EXTRACTED DATA:

- - - -

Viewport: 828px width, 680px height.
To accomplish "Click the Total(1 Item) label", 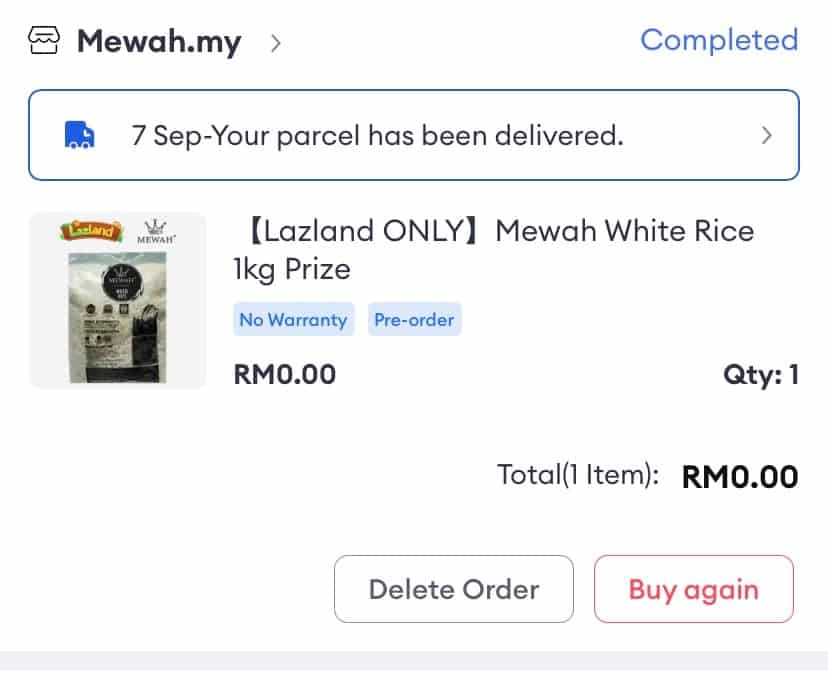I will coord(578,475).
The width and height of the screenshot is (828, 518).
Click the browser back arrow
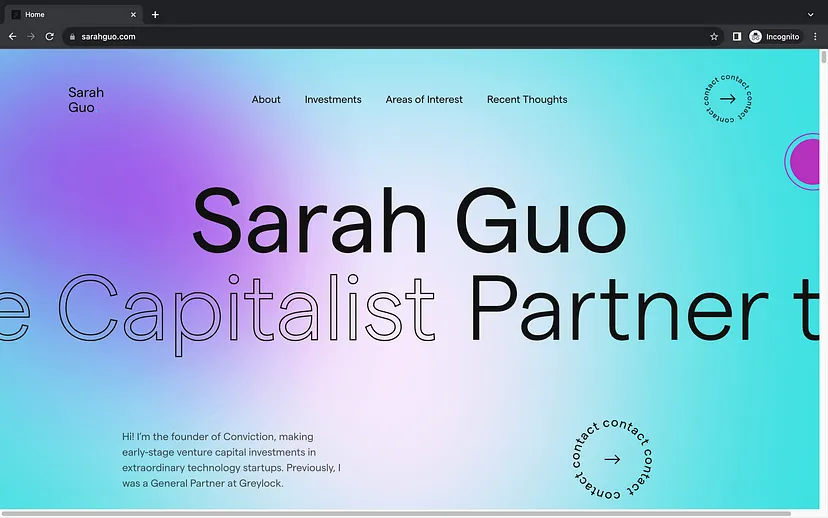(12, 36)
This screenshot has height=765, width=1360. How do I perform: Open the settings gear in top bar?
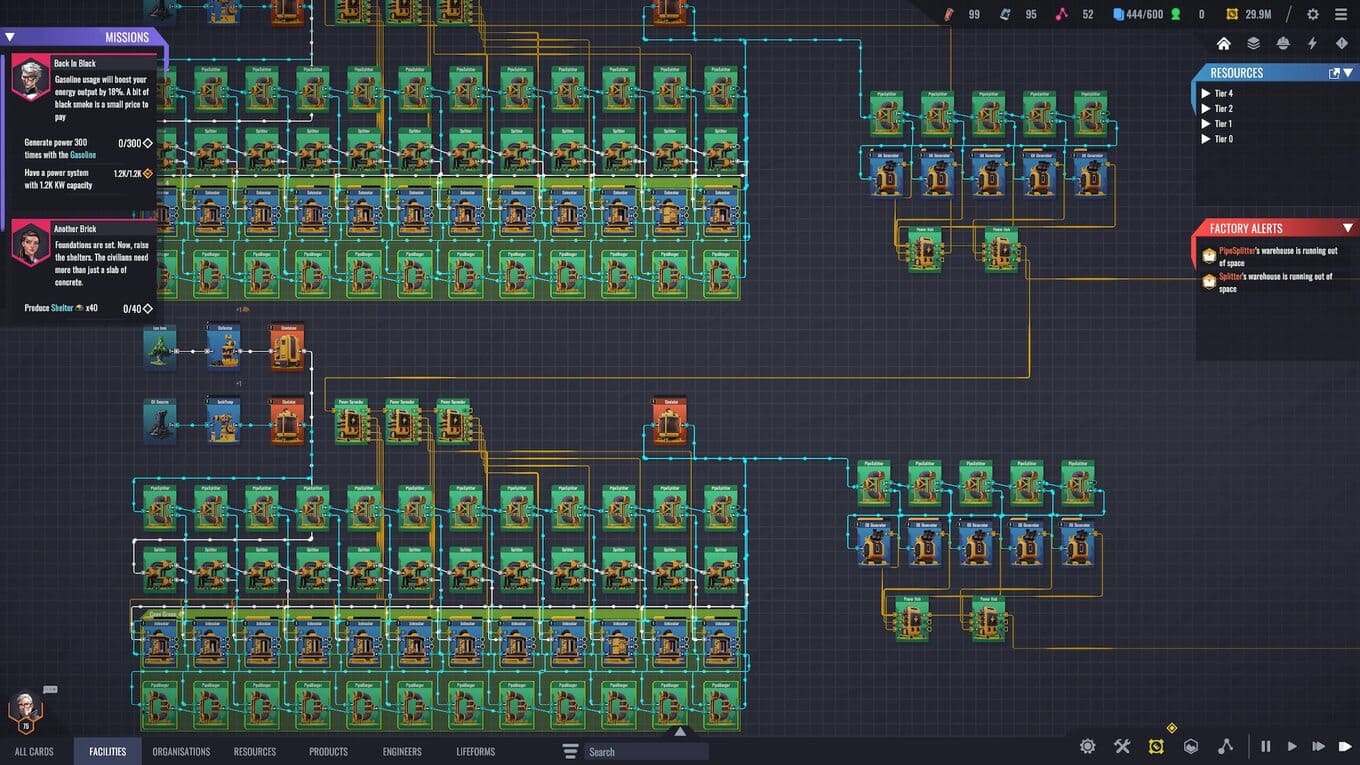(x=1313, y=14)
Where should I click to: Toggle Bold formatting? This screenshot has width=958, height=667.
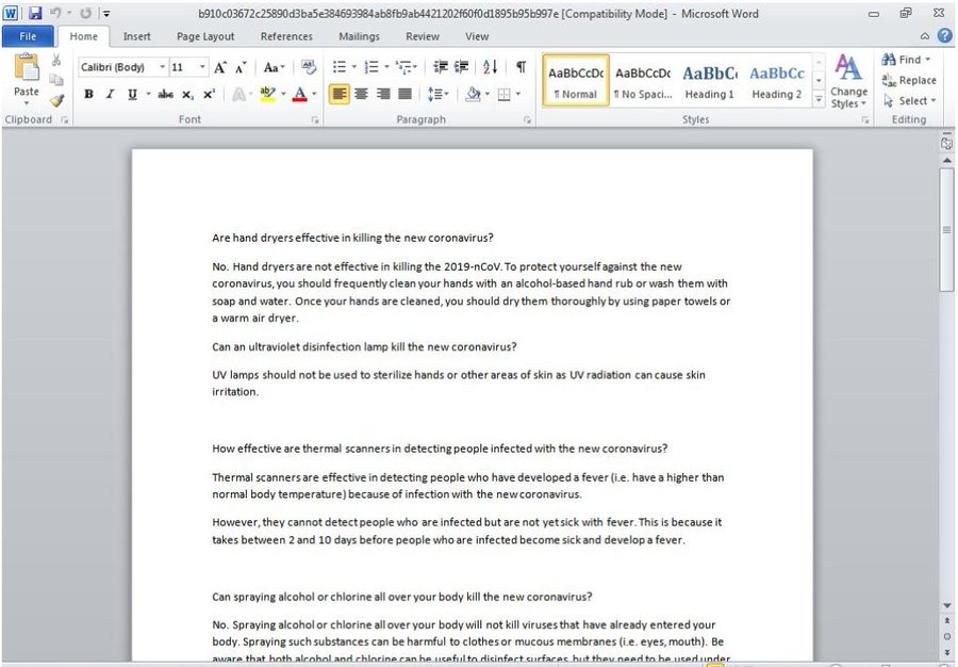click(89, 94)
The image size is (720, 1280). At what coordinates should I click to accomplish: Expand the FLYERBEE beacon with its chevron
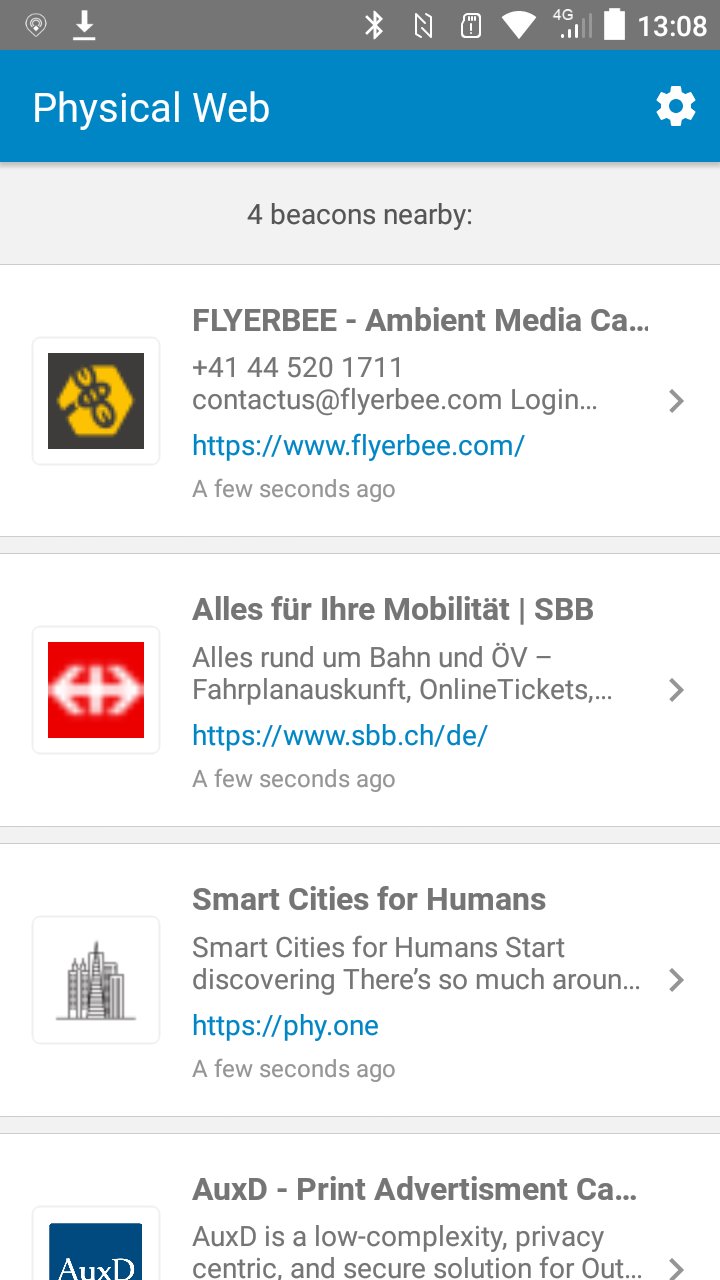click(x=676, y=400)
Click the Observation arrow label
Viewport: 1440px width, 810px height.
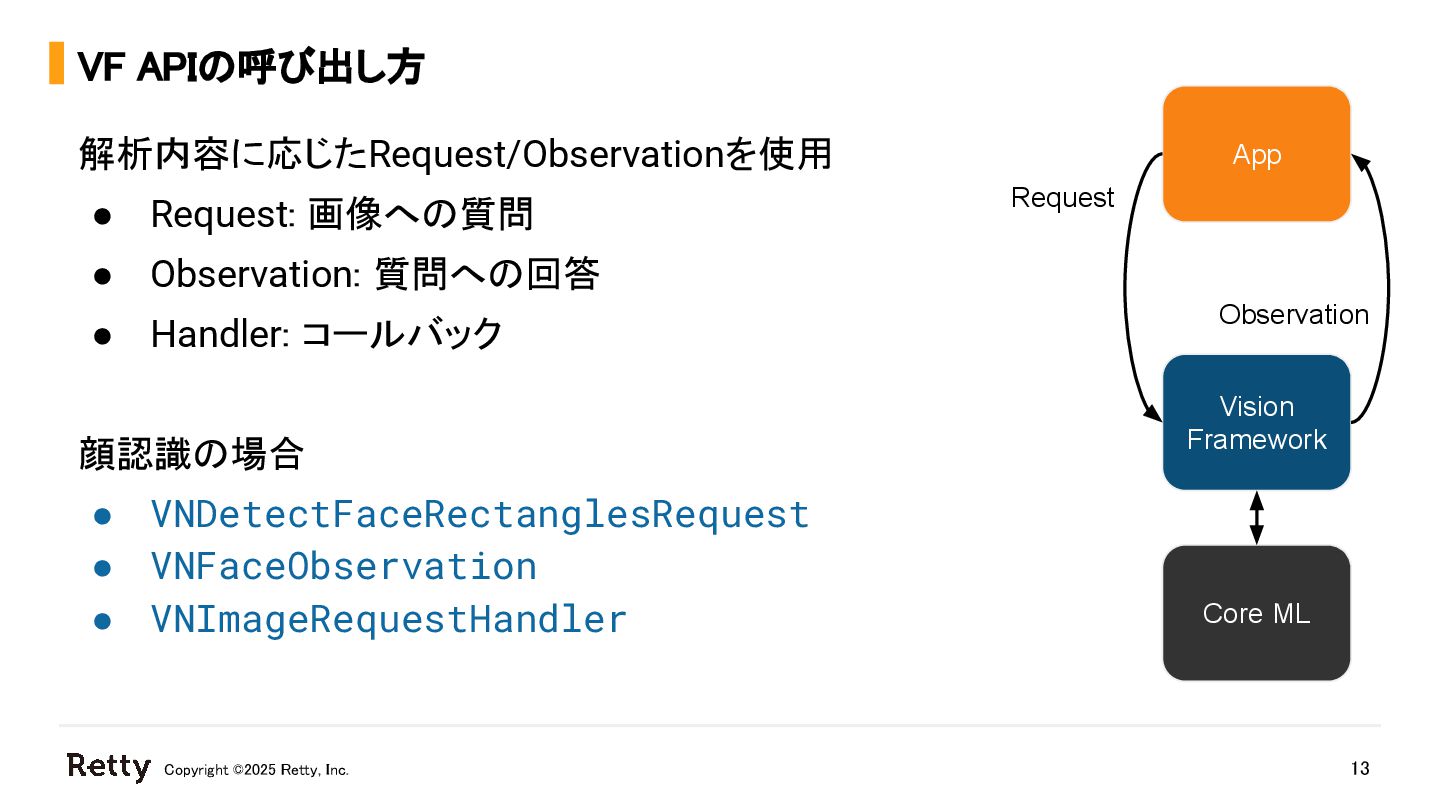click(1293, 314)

- - - -

WHAT THE EXERCISE ASKS:
Nothing is needed beyond an exact transcription of the lines from the one containing "This screenshot has height=765, width=1360." to the end of the entries above, with the pictures omitted.

SOLUTION FOR THIS PROBLEM:
This screenshot has height=765, width=1360. How do I perform: Open the settings gear in top bar?
(x=1313, y=14)
Where should I click to: Toggle Bold formatting? This screenshot has width=958, height=667.
click(89, 94)
The image size is (720, 1280). At what coordinates should I click to accomplish: Expand the FLYERBEE beacon with its chevron
click(x=676, y=400)
Click the Observation arrow label
Viewport: 1440px width, 810px height.
click(1293, 314)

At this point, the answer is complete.